10. Method according to one of claims 1 to 9, characterized in that at least one locus of interest is linked to a specific trait a priori not present in the seeds of the batch, in order to detect the fortuitous presence of this trait.

1 1. Process according to claim 10, characterized in that the batch is considered to be non-compliant if the line frequency is greater than 10% in the seed batch.

12. Method according to one of claims 1 to 1 1, characterized in that

i) an extraction of RNA is also carried out from the seeds of the sublot, and a reverse transcription of this RNA into cDNA before step b) ii) a sequencing of this cDNA is carried out using primers specific for linked genes to an agronomic property of the seeds, at the same time as the sequencing of step b) is carried out iii) it is determined, for each sub-lot, the presence of seeds having the agronomic property qualitatively, in the event of detection of cDNAs relating to genes specific for the agronomic property of the seeds during the sequencing step ii) (presence / absence of the cDNA)

iv) the quantity of seeds with this agronomic character in the overall lot is determined by the compilation of the qualitative results obtained for all of the sublots in iii).

13. Method according to claim 12, characterized in that the agronomic property of the seeds is chosen from the state of dormancy, the quality of priming, the aptitude for germination, the vigor and the viability of the seeds.

14. Method according to one of claims 1 to 13, characterized in that i) a DNA sequencing of the sublots is carried out using primers specific for one or more species different from those of the seeds present in the sublot, at the same time as the sequencing of step b) is carried out

15. Method according to claim 14, characterized in that at least one 'different species is a weed.

16. Method according to one of claims 1 to 15, characterized in that

17. Method according to claim 16, characterized in that the pathogenic species is a bacterium, a fungus, a virus or an insect.

18. Method according to one of claims 1 to 17, characterized in that, before step b)

i) DNA is extracted from each seed sublot

iii) The DNA extracted in i) and the cDNA obtained in ii) are mixed iv) Optionally, an amplification is carried out on the DNA obtained in iii), specific for certain loci or non-specific

19. The method of claim 18, characterized in that step iv) is carried out by amplifying specific sequences of other organisms whose absence or presence is to be verified.

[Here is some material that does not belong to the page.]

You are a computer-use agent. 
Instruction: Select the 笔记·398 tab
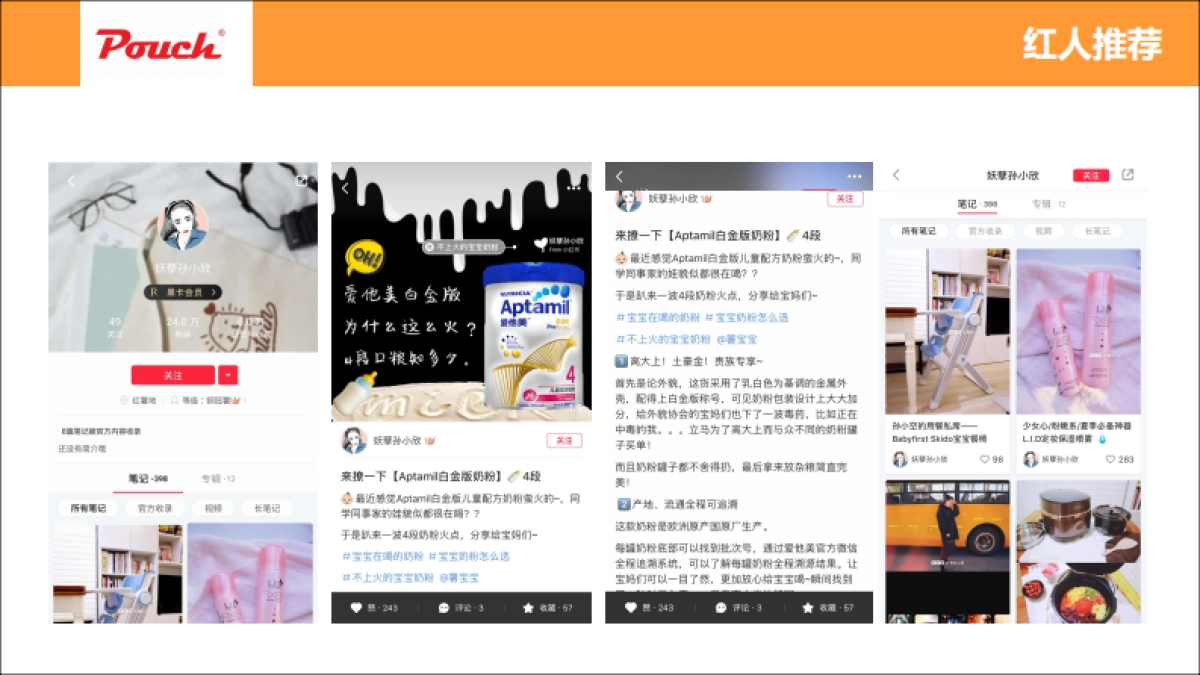[977, 203]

20. The method of claim 18 or 19, characterized in that step iv) is carried out by amplifying specific sequences making it possible to determine certain agronomic properties of the seeds of the sublot.

21. Method according to claim 20, characterized in that at least one agronomic property of the seeds is chosen from the dormant state, the quality of the priming, the aptitude for germination, the vigor and the viability of the seeds.

22. Method according to one of claims 1 to 21, characterized in that the quantity of seeds in each sublot prepared in step a) is between 80 and 120.

23. Method according to one of claims 1 to 22, characterized in that the quantity of seeds in each sublot prepared in step a) is between 15 and 25.

24. Method according to one of claims 1 to 23, characterized in that the contaminant is further identified for each sublot contaminated with

ii) Comparing the profile obtained in i) with those of a reference database.